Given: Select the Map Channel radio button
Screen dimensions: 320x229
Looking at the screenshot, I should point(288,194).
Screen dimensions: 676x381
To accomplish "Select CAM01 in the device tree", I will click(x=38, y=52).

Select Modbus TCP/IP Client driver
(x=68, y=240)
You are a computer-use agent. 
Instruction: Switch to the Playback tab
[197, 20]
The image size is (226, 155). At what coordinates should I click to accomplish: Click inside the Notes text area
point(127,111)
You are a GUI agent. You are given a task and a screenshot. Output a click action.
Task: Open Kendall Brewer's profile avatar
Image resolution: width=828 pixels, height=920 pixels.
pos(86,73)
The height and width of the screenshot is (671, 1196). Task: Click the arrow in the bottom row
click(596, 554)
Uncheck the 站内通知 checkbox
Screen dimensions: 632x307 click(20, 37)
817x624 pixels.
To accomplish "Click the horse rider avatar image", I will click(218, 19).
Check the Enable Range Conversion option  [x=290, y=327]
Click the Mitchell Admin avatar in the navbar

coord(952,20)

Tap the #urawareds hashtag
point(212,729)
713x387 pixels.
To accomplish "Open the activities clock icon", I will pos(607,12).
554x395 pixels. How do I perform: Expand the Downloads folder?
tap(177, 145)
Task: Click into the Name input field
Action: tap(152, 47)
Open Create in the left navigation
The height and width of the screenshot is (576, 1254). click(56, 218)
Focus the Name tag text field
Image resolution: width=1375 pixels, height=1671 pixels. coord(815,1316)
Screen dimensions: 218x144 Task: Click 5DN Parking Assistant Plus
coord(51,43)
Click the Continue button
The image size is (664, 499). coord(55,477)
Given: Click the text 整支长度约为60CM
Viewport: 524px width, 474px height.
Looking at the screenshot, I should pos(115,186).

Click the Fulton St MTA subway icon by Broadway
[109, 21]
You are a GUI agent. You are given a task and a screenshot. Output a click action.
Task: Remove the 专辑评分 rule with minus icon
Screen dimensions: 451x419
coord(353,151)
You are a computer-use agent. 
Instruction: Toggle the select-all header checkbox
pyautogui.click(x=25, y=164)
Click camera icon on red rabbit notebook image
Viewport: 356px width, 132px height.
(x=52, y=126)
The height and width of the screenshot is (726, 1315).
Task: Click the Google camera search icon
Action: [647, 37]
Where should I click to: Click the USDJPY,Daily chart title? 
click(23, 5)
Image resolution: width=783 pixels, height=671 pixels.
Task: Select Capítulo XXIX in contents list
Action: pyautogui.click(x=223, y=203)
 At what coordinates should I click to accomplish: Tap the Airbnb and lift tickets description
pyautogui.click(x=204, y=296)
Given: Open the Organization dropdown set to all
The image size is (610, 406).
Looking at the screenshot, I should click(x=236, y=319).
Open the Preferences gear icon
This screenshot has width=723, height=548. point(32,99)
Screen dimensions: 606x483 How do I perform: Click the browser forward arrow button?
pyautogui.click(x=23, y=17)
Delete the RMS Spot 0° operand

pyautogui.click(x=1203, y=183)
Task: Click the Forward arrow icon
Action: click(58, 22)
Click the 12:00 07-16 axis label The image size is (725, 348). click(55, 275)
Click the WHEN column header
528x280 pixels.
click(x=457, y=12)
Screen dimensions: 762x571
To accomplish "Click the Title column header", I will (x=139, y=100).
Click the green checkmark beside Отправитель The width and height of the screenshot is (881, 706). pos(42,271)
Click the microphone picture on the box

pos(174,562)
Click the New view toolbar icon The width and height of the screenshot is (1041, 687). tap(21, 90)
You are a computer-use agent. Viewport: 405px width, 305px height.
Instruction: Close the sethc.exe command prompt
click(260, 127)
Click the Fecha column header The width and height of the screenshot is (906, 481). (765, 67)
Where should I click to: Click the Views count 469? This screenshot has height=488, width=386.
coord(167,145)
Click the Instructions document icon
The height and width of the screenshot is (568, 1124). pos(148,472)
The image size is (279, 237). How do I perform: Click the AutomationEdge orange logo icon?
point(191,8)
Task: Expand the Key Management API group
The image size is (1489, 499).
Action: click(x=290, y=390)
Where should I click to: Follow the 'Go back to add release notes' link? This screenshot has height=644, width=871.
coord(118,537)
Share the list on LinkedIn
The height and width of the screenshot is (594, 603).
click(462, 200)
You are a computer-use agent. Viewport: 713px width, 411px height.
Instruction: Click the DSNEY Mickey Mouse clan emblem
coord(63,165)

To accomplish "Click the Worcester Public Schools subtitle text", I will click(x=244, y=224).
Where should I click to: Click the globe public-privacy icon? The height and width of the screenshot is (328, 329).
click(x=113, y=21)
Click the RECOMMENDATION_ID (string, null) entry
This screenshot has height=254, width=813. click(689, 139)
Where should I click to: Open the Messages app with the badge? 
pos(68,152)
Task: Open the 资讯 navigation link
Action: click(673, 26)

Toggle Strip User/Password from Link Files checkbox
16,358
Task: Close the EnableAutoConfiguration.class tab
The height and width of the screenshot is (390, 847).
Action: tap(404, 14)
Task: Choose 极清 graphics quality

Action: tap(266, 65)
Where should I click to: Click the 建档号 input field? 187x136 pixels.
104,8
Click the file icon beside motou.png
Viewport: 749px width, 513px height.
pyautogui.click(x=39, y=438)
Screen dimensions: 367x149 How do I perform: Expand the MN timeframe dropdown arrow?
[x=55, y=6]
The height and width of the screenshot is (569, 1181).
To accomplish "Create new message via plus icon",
■ ■ ■ ■ ■ ■ ■
PROBLEM REQUIREMENTS: Could you copy the listing above word for word?

REPLY:
Given: Select the Map Channel radio button
Screen dimensions: 320x229
Looking at the screenshot, I should point(288,194).
Screen dimensions: 676x381
To accomplish "Select CAM01 in the device tree", I will click(x=38, y=52).

Select Modbus TCP/IP Client driver
(x=68, y=240)
You are a computer-use agent. 
Instruction: Switch to the Playback tab
[197, 20]
The image size is (226, 155). At what coordinates should I click to accomplish: Click inside the Notes text area
point(127,111)
You are a GUI agent. You are given a task and a screenshot. Output a click action.
Task: Open Kendall Brewer's profile avatar
Image resolution: width=828 pixels, height=920 pixels.
pos(86,73)
The height and width of the screenshot is (671, 1196). Task: Click the arrow in the bottom row
click(596, 554)
Uncheck the 站内通知 checkbox
Screen dimensions: 632x307 click(20, 37)
817x624 pixels.
To accomplish "Click the horse rider avatar image", I will click(218, 19).
Check the Enable Range Conversion option  [x=290, y=327]
Click the Mitchell Admin avatar in the navbar

coord(952,20)

Tap the #urawareds hashtag
point(212,729)
713x387 pixels.
To accomplish "Open the activities clock icon", I will pos(607,12).
554x395 pixels. How do I perform: Expand the Downloads folder?
tap(177, 145)
Task: Click into the Name input field
Action: tap(152, 47)
Open Create in the left navigation
The height and width of the screenshot is (576, 1254). click(56, 218)
Focus the Name tag text field
Image resolution: width=1375 pixels, height=1671 pixels. coord(815,1316)
Screen dimensions: 218x144 Task: Click 5DN Parking Assistant Plus
coord(51,43)
Click the Continue button
The image size is (664, 499). coord(55,477)
Given: Click the text 整支长度约为60CM
Viewport: 524px width, 474px height.
Looking at the screenshot, I should pos(115,186).

Click the Fulton St MTA subway icon by Broadway
[109, 21]
You are a GUI agent. You are given a task and a screenshot. Output a click action.
Task: Remove the 专辑评分 rule with minus icon
Screen dimensions: 451x419
coord(353,151)
You are a computer-use agent. 
Instruction: Toggle the select-all header checkbox
pyautogui.click(x=25, y=164)
Click camera icon on red rabbit notebook image
Viewport: 356px width, 132px height.
(x=52, y=126)
The height and width of the screenshot is (726, 1315).
Task: Click the Google camera search icon
Action: [647, 37]
Where should I click to: Click the USDJPY,Daily chart title? 
click(23, 5)
Image resolution: width=783 pixels, height=671 pixels.
Task: Select Capítulo XXIX in contents list
Action: pyautogui.click(x=223, y=203)
 At what coordinates should I click to accomplish: Tap the Airbnb and lift tickets description
pyautogui.click(x=204, y=296)
Given: Open the Organization dropdown set to all
The image size is (610, 406).
Looking at the screenshot, I should click(x=236, y=319).
Open the Preferences gear icon
This screenshot has width=723, height=548. point(32,99)
Screen dimensions: 606x483 How do I perform: Click the browser forward arrow button?
pyautogui.click(x=23, y=17)
Delete the RMS Spot 0° operand

pyautogui.click(x=1203, y=183)
Task: Click the Forward arrow icon
Action: click(58, 22)
Click the 12:00 07-16 axis label The image size is (725, 348). click(55, 275)
Click the WHEN column header
528x280 pixels.
click(x=457, y=12)
Screen dimensions: 762x571
To accomplish "Click the Title column header", I will (x=139, y=100).
Click the green checkmark beside Отправитель The width and height of the screenshot is (881, 706). pos(42,271)
Click the microphone picture on the box

pos(174,562)
Click the New view toolbar icon The width and height of the screenshot is (1041, 687). tap(21, 90)
You are a computer-use agent. Viewport: 405px width, 305px height.
Instruction: Close the sethc.exe command prompt
click(260, 127)
Click the Fecha column header The width and height of the screenshot is (906, 481). (765, 67)
Where should I click to: Click the Views count 469? This screenshot has height=488, width=386.
coord(167,145)
Click the Instructions document icon
The height and width of the screenshot is (568, 1124). pos(148,472)
The image size is (279, 237). How do I perform: Click the AutomationEdge orange logo icon?
point(191,8)
Task: Expand the Key Management API group
The image size is (1489, 499).
Action: click(x=290, y=390)
Where should I click to: Follow the 'Go back to add release notes' link? This screenshot has height=644, width=871.
coord(118,537)
Share the list on LinkedIn
The height and width of the screenshot is (594, 603).
click(462, 200)
You are a computer-use agent. Viewport: 713px width, 411px height.
Instruction: Click the DSNEY Mickey Mouse clan emblem
coord(63,165)

To accomplish "Click the Worcester Public Schools subtitle text", I will click(x=244, y=224).
Where should I click to: Click the globe public-privacy icon? The height and width of the screenshot is (328, 329).
click(x=113, y=21)
Click the RECOMMENDATION_ID (string, null) entry
This screenshot has height=254, width=813. click(689, 139)
Where should I click to: Open the Messages app with the badge? 
pos(68,152)
Task: Open the 资讯 navigation link
Action: click(673, 26)

Toggle Strip User/Password from Link Files checkbox
16,358
Task: Close the EnableAutoConfiguration.class tab
The height and width of the screenshot is (390, 847).
Action: tap(404, 14)
Task: Choose 极清 graphics quality

Action: tap(266, 65)
Where should I click to: Click the 建档号 input field? 187x136 pixels.
104,8
Click the file icon beside motou.png
Viewport: 749px width, 513px height.
pyautogui.click(x=39, y=438)
Screen dimensions: 367x149 How do I perform: Expand the MN timeframe dropdown arrow?
[x=55, y=6]
The height and width of the screenshot is (569, 1181).
To accomplish "Create new message via plus icon",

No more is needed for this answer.